## Aim of the task
Each line in the entries that has the word "status" has to be copied.

## Stored data
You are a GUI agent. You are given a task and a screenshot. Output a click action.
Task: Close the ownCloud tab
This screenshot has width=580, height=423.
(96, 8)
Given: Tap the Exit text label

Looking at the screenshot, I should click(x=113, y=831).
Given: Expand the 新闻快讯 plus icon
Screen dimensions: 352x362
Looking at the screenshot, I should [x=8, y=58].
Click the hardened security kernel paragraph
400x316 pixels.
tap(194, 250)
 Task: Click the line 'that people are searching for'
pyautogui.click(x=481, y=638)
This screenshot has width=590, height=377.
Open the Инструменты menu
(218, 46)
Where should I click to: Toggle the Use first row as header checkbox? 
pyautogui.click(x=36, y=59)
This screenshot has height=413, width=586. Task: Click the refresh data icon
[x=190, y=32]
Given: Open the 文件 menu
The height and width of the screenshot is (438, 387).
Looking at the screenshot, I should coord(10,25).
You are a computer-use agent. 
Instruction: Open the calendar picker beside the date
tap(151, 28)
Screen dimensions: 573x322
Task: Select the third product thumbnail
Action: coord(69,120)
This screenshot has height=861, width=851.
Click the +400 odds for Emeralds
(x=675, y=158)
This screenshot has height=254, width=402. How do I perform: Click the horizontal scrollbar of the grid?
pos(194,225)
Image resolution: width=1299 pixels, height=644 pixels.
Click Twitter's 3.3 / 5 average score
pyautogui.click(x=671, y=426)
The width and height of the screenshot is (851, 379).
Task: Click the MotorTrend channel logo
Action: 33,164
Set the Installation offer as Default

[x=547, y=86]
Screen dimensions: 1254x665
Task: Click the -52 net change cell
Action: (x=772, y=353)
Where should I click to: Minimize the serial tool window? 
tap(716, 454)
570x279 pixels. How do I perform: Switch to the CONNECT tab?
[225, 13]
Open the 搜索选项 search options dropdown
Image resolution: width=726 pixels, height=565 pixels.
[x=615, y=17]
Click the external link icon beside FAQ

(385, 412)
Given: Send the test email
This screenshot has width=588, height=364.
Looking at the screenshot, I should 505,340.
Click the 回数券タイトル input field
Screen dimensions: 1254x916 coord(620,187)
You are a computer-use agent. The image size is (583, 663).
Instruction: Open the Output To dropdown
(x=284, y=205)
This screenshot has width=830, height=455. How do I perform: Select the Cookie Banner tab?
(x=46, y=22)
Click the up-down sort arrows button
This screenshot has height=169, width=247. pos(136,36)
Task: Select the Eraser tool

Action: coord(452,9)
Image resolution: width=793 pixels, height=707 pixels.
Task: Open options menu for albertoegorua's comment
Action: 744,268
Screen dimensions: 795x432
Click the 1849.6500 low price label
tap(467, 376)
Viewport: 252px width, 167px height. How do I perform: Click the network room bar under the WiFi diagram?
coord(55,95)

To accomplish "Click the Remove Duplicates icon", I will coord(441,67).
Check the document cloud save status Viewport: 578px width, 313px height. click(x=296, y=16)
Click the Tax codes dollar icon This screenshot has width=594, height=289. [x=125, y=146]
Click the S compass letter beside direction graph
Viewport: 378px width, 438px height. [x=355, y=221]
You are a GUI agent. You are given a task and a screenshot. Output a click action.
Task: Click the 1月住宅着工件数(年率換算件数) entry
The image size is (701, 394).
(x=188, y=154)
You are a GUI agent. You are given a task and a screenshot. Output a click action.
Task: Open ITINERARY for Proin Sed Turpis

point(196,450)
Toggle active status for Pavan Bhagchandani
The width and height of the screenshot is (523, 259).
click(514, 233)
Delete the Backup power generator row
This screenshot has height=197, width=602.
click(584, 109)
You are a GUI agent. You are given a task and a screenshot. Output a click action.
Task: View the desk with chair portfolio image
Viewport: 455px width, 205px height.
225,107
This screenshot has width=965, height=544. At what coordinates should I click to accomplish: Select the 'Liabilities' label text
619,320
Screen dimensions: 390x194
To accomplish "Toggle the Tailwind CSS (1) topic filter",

## Reply
Check the document cloud save status Viewport: 578px width, 313px height. click(x=296, y=16)
Toggle active status for Pavan Bhagchandani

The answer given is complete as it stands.